Dina Demner Fushman
NIH/NLM/LHC
USA
Multimodal Biomedical Information Retrieval
[Abstract]The search for relevant and actionable information is key to achieving clinical and research goals in biomedicine. Biomedical information exists in different forms: as text and illustrations in journal articles and other documents, in images stored in databases, and as patients' cases in electronic health records. This talk will present ways to move beyond conventional text-based searching of these resources by combining text and visual features in search queries and document representation. A combination of techniques and tools from the fields of Natural Language Processing, Information Retrieval, and Content-Based Image Retrieval allows to develop building blocks for advanced information services. Such services will enable searching by textual as well as visual queries, and retrieving documents enriched by relevant images, charts, and other illustrations from the journal literature, patient records and image databases.
[Speaker's Bio]
Dina Demner-Fushman is a Staff Scientist for the Communications Engineering Branch at the National Library of Medicine. She conducts research in clinical decision support, clinical question answering, use of natural language processing in information retrieval, human computer interaction aspects of information retrieval, and information retrieval in biomedical domain. Her interest in biomedical language processing stems from years of clinical practice (M.D. obtained from Kazan State Medical Institute in 1980) and clinical research (Doctorate (Ph.D.) in Medical Science earned from Moscow Medical and Stomatological Institute in 1989.) She earned her MS and PhD in Computer Science from the University of Maryland, College Park in 2003 and 2006, respectively. She earned her B.S degree in Computer Science from Hunter College, CUNY in 2000.

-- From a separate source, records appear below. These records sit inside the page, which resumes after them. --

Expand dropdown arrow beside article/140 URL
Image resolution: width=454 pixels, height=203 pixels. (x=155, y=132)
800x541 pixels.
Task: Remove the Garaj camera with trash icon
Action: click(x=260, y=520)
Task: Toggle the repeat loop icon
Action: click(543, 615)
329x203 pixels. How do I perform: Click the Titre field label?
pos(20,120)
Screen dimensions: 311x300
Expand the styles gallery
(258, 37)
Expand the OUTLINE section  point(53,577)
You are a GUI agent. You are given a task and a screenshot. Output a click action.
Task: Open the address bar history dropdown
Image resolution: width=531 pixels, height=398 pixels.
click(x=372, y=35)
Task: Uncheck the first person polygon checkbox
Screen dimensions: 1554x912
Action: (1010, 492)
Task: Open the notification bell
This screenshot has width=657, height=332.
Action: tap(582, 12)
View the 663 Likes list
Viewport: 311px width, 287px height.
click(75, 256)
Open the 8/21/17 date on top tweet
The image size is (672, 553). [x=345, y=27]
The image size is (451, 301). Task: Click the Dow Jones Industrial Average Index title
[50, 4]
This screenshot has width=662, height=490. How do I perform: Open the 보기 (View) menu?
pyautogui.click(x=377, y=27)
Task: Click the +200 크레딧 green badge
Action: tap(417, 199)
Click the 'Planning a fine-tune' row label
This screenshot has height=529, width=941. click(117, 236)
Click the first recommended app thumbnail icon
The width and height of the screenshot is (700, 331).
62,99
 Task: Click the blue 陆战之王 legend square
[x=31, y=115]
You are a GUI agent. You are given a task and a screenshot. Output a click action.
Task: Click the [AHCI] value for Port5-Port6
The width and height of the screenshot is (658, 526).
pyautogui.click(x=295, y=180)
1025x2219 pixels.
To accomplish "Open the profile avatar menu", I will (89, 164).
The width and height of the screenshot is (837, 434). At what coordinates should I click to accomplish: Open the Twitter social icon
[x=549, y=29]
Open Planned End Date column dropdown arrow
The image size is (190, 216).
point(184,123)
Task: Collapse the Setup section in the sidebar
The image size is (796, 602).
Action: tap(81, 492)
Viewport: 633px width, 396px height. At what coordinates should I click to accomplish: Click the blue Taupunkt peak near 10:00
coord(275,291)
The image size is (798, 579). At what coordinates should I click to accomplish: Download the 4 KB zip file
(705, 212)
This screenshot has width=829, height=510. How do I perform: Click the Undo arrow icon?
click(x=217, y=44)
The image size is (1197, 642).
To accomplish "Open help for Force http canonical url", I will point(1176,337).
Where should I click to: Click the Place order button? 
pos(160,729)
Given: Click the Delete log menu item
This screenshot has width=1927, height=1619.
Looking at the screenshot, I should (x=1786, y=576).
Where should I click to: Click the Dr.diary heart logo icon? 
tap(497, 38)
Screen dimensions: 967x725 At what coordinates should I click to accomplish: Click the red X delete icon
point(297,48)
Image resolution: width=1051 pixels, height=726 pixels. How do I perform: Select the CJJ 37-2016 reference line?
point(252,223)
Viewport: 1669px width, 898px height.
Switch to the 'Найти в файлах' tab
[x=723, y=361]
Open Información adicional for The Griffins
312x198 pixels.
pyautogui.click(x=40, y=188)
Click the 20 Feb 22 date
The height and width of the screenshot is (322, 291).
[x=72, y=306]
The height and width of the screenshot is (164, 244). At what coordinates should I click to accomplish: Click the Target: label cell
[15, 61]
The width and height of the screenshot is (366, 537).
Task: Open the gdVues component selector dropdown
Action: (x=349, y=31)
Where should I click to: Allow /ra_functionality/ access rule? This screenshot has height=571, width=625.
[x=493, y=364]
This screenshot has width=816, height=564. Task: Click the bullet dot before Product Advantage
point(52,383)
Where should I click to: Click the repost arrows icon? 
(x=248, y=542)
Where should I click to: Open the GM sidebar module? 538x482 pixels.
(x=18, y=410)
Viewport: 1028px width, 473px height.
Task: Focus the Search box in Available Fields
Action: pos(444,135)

Can machines understand chemistry in scientific publications?
[Abstract]Many papers in lifesciences contain significant numbers of chemical concepts. These range from mentions of chemical entities to descriptions of procedures largely based on chemistry (synthesis, analysis, activity). We have developed a package of Open Source tools to cover many of the requirements of life scientists.
Chemical entity recognition: The OSCAR program (now V4) recognises chemical entities in free text. It uses a variety of processes: firstly tokenization (including chemistry-specific rules); then recognizers (using some or all of POS tagging, n-grams, machine learning, lookup, and heuristics). Chemical language can be found in a wide variety of styles (articles, abstracts) and OSCAR has been developed so that it can be retrained for different subdomains.
Chemical name interpretation: many compounds are described using systematic (IUPAC) chemical names and OPSIN analyses these through an automaton-based system. Its success is very high (97% recall and 99.7% accuracy). OPSIN is designed so that it can be extended to semi-synthetic names and other human languages.
Chemical phrase interpretation: Using OpenNLP and the ANTLR grammar tool ChemicalTagger interprets the stock phrases used in chemical synthesis, classifying phrases into ca. 20 categories ("add", "stir", "heat", etc.) In many cases the phrases are completely parsed and the complete recipe can be extracted in semantic form.
The combination of these tools has been applied to parsing chemical patents and in many cases the complete, balanced, chemical reaction (including structure diagrams and stoichiometry) can be extracted solely from the text.
In conjunction with the analysis of structure diagrams in text (using the NIH's OSRA program) we are now technically capable of extracting chemistry from a wide range of life-science publications.
The primary problem facing natural language processing of chemistry is publisher-imposed restrictions on the re-use of published science. It is very difficult to build corpora and training sets that can be redistributed Openly. Similarly mass extraction of chemical information, even by subscribers, is explicitly prohibited. I shall present aspects of this problem to the conference.
[Speaker's Bio]
Peter Murray-Rust, originally a crystallographer with a DPhil from Oxford, is Reader in Molecular Informatics at the University of Cambridge and Senior Research Fellow of Churchill College. His interests have involved the automated analysis of data in scientific publications, creation of virtual communities e.g. The Virtual School of Natural Sciences in the Globewide Network Academy and the Semantic Web. With Henry Rzepa he has extended this to chemistry through the development of Markup languages, especially Chemical Markup Language. He is leading several research projects such as OSCAR, OPSIN and ChemicalTagger, to develop Natural Language Processing to extract chemistry and other physical science from traditional publications. He serves on the advisory board of UKPubmedCentral, which offers free access to a vast and growing collection of biomedical and health research information. He campaigns for Open Data, particularly in science, and is on the advisory board of the Open Knowledge Foundation. Together with a few other chemists he was a founder member of the Blue Obelisk movement in 2005.